• Author(s): Zheng Gu, Shiyuan Yang, Jing Liao, Jing Huo, Yang Gao

The paper titled “Analogist: A Novel Inference-Based Visual In-Context Learning Approach” explores advancements in Visual In-Context Learning (ICL), a field that leverages analogical reasoning to perform various tasks with limited example pairs. Traditional training-based visual ICL methods face challenges in generalizing to unseen tasks and necessitate the collection of diverse task datasets. Conversely, existing inference-based visual ICL methods rely solely on textual prompts, which often fail to capture fine-grained contextual information and can be inefficient due to the need for converting images to text prompts.

To address these limitations, the authors introduce Analogist, an innovative inference-based visual ICL approach that integrates both visual and textual prompting techniques. This method utilizes a text-to-image diffusion model pretrained for image inpainting. For visual prompting, the paper proposes a self-attention cloning (SAC) method, which guides fine-grained structural-level analogies between image examples. For textual prompting, the approach leverages GPT-4V’s visual reasoning capabilities to generate efficient text prompts and introduces a cross-attention masking (CAM) operation to enhance the accuracy of semantic-level analogies guided by text prompts.

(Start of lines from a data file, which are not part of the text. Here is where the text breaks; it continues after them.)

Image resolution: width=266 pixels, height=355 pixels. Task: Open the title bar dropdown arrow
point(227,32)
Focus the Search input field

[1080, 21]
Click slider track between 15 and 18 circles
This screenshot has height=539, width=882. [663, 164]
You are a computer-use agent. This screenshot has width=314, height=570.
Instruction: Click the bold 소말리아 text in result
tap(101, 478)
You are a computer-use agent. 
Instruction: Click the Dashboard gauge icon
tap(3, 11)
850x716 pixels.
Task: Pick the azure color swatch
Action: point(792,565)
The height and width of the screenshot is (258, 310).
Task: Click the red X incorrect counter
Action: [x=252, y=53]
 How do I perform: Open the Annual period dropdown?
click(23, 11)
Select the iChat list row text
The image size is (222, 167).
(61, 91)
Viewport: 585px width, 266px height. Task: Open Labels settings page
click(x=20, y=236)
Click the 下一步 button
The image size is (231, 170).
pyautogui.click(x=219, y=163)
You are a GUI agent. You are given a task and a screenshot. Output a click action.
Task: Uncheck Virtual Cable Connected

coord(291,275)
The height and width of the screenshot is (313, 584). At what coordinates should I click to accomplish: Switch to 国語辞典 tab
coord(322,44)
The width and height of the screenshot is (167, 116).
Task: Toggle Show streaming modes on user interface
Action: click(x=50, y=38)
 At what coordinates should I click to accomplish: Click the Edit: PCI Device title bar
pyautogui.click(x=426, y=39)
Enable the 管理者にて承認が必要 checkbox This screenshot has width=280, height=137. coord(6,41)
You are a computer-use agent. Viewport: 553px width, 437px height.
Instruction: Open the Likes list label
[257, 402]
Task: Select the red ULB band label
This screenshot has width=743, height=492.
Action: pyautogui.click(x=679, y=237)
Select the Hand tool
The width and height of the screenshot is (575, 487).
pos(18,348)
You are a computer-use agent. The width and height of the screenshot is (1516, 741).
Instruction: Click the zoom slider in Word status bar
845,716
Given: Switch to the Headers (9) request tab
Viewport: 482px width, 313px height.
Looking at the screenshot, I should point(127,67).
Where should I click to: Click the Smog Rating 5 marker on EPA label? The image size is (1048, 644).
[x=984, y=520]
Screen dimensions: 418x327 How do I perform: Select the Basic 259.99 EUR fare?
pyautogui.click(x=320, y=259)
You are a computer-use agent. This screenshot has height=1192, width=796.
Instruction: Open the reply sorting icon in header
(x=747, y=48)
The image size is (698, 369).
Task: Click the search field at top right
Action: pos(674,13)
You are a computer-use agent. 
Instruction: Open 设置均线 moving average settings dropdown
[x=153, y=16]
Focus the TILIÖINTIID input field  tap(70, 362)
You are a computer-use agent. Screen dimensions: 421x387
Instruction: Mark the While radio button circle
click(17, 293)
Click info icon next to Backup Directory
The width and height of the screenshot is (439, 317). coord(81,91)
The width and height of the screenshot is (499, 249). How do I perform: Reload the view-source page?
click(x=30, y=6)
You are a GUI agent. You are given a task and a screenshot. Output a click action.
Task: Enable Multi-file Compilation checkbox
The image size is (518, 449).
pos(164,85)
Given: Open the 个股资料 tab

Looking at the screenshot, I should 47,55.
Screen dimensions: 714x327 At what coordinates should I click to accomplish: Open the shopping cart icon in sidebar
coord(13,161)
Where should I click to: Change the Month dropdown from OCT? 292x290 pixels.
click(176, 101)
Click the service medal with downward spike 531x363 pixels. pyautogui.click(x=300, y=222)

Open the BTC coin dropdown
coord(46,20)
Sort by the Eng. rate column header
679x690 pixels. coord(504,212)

Analogist is designed to be an out-of-the-box solution that does not require fine-tuning or optimization, making it a generic and flexible tool capable of performing a wide range of visual tasks in an in-context manner. The method’s effectiveness is demonstrated through extensive experiments, which show that Analogist outperforms existing approaches both qualitatively and quantitatively.
This research represents a significant advancement in the field of visual ICL by providing a robust solution that combines the strengths of visual and textual prompting. The proposed method not only improves the efficiency and accuracy of visual task performance but also broadens the applicability of visual ICL techniques, making them more accessible and practical for various applications.